Going down the data below, set down exactly the line with "Open the App Console" and each line after it through the line with "The height and width of the screenshot is (538, 1002)."; no other lines.

--- Data records ---

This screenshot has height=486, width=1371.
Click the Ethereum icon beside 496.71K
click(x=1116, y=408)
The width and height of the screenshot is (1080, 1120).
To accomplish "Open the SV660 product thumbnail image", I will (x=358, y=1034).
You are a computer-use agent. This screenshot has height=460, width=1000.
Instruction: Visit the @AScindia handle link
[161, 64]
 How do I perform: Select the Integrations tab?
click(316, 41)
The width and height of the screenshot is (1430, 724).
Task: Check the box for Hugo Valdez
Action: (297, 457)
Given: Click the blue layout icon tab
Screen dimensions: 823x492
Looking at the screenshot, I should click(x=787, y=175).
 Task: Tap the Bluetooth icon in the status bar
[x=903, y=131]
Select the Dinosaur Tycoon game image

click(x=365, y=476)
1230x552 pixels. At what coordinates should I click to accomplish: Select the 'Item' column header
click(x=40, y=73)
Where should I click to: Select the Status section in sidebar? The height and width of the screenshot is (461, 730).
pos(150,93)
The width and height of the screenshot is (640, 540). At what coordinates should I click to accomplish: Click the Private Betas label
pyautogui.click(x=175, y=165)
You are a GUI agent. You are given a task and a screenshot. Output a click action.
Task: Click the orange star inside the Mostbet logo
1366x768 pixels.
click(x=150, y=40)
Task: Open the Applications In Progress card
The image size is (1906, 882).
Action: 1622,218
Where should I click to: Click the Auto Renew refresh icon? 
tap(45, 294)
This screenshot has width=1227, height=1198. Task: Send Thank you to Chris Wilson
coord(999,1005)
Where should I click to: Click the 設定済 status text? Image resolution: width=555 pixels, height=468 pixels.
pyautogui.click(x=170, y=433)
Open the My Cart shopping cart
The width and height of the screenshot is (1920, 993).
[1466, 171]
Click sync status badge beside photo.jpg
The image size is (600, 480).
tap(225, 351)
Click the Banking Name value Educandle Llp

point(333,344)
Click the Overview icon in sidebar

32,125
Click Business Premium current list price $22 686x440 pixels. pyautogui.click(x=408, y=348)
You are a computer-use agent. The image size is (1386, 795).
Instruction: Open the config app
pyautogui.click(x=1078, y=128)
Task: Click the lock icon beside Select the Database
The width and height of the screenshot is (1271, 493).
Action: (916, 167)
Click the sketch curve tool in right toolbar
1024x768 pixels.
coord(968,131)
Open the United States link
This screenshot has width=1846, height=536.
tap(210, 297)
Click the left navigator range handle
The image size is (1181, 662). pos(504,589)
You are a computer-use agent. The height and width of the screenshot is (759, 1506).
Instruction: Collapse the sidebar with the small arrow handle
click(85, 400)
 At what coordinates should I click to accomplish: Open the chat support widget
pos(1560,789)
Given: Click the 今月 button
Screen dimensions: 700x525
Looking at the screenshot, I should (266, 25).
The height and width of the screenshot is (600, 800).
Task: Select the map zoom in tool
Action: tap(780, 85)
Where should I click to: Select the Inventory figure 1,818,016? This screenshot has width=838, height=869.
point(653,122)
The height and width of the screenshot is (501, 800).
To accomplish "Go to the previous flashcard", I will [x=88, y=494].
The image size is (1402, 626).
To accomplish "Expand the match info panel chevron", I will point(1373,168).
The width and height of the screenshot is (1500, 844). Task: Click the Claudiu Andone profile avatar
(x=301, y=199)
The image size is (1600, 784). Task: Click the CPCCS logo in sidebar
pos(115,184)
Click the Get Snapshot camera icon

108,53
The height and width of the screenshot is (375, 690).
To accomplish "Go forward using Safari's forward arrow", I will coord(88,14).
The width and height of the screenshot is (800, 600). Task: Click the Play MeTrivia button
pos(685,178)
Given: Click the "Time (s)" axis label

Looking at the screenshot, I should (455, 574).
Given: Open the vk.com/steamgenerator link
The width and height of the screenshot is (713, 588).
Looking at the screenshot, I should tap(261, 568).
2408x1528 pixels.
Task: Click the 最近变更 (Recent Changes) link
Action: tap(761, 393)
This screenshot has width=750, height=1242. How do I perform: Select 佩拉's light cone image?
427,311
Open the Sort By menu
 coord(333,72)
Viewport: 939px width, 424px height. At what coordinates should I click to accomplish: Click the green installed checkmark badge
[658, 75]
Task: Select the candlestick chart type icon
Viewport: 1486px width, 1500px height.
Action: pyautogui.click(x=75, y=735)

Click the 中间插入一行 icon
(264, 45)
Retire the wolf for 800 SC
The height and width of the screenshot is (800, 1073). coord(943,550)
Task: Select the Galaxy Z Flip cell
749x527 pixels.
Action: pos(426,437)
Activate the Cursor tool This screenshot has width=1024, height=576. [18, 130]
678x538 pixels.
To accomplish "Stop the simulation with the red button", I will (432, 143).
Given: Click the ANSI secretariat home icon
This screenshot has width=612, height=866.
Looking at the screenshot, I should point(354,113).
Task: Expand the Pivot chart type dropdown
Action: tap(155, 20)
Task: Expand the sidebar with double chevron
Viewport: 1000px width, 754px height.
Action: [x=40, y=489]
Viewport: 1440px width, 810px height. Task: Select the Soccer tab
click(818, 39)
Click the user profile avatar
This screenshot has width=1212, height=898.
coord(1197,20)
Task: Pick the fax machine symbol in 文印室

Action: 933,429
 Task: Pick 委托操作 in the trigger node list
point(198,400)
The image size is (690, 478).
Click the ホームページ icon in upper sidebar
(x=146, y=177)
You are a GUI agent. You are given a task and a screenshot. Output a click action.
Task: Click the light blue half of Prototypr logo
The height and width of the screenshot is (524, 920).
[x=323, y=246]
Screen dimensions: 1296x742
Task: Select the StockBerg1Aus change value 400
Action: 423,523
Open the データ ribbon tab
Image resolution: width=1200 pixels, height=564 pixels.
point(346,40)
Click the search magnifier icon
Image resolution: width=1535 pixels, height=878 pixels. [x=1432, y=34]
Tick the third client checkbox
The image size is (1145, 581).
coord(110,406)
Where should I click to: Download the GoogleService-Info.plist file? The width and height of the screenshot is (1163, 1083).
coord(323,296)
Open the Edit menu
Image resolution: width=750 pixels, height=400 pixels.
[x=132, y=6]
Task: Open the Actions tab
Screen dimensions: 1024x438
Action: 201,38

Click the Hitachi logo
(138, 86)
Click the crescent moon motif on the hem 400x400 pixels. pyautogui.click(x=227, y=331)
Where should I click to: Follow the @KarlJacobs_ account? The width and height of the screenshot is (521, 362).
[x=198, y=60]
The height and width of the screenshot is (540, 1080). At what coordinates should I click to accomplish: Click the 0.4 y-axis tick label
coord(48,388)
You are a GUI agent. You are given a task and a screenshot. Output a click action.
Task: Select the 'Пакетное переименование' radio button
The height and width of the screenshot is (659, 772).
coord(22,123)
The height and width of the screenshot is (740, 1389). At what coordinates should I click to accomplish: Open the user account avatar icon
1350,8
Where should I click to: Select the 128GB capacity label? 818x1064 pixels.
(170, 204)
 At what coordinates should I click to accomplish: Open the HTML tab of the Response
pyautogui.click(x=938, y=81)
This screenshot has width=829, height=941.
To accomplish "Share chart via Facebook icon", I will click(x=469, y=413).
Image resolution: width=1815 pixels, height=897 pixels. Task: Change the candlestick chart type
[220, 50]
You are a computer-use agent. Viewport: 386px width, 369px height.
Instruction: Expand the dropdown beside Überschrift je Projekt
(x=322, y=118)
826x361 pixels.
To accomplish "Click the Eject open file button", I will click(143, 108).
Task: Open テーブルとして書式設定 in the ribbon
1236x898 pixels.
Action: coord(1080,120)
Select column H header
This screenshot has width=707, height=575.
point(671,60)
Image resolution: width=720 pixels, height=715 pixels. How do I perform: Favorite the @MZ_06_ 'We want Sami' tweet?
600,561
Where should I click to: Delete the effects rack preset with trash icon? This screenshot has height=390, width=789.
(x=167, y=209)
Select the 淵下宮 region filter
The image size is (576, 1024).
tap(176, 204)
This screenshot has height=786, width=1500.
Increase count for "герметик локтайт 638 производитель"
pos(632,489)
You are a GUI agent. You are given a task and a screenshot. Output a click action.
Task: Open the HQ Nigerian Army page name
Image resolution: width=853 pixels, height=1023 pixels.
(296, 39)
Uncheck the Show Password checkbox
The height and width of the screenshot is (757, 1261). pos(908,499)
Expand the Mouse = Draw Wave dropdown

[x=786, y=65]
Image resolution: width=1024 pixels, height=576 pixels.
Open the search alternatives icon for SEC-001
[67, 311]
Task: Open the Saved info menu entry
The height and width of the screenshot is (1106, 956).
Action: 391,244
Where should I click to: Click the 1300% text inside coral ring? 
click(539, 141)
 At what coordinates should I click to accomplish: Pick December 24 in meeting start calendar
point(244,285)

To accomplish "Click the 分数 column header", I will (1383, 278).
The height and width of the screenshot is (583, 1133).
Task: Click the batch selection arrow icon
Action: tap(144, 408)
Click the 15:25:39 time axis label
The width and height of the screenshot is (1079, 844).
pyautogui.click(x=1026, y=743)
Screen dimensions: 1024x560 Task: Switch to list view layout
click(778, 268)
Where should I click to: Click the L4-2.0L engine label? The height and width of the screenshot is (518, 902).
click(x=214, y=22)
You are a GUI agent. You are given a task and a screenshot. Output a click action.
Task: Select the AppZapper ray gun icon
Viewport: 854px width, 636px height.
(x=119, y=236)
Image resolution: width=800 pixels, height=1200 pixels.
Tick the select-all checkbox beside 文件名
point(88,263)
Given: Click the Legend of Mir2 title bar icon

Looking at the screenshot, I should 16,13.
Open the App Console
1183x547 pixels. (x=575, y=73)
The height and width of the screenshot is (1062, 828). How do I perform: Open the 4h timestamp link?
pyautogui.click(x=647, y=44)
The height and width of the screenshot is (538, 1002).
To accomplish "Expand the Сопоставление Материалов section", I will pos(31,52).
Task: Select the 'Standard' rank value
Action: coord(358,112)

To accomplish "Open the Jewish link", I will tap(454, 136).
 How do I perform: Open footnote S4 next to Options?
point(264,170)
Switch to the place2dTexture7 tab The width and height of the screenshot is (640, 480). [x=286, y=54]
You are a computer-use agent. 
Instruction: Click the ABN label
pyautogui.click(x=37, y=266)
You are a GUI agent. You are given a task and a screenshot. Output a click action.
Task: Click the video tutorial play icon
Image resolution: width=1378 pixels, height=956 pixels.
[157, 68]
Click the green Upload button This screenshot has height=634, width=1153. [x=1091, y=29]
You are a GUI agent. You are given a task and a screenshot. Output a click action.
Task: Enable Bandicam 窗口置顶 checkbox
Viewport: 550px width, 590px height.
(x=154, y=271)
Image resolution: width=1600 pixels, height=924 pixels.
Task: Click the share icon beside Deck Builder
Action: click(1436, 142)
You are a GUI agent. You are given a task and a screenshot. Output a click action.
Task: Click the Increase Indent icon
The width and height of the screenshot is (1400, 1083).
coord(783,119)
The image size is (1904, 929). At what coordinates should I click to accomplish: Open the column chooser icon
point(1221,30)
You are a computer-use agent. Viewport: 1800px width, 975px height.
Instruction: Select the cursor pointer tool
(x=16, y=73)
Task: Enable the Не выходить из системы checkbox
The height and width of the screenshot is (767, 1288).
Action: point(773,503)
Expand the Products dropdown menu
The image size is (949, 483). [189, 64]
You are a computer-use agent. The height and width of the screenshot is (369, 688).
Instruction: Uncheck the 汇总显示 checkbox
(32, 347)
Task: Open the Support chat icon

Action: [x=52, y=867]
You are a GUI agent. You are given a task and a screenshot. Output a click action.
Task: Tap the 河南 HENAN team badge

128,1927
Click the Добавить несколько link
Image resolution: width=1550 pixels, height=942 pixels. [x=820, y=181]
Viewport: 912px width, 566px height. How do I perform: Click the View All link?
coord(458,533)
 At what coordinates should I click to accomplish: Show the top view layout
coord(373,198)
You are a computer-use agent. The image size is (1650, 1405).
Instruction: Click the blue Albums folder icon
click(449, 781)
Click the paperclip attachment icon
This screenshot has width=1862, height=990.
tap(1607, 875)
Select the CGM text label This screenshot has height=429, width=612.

---

▸ **Solution**
Open the App Console
1183x547 pixels. (x=575, y=73)
The height and width of the screenshot is (1062, 828). How do I perform: Open the 4h timestamp link?
pyautogui.click(x=647, y=44)
The height and width of the screenshot is (538, 1002).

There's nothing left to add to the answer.